Problem details: Each line in the entries below that holds the word "accomplish" belongs in the answer.

○ ○ ○ ○ ○

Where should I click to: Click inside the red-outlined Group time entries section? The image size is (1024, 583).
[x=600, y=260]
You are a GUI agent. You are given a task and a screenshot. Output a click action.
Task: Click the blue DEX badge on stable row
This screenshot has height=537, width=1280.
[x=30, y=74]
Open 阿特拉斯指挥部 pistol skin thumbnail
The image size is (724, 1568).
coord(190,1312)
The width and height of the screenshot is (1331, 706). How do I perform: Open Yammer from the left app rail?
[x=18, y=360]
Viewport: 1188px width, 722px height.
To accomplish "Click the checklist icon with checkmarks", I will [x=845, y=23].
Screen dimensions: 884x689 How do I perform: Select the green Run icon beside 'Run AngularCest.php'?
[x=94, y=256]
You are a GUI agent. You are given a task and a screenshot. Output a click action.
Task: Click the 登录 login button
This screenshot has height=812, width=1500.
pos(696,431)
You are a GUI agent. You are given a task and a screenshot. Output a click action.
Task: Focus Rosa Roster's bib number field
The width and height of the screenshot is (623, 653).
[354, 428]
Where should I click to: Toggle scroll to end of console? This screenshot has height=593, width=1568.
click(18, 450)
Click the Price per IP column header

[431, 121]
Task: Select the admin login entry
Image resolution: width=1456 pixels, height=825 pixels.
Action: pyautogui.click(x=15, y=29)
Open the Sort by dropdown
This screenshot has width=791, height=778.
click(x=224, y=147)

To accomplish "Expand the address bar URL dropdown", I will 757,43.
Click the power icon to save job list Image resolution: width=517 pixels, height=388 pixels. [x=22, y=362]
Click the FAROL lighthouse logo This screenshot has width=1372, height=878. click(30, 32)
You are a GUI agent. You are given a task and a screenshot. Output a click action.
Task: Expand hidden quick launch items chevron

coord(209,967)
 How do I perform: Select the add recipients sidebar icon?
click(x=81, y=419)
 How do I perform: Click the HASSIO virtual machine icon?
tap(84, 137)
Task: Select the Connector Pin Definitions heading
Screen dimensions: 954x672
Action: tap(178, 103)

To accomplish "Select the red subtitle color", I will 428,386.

○ ○ ○ ○ ○

Answer below:
To accomplish "Click the checklist icon with checkmarks", I will [x=845, y=23].
To accomplish "Expand the address bar URL dropdown", I will 757,43.
To accomplish "Select the red subtitle color", I will 428,386.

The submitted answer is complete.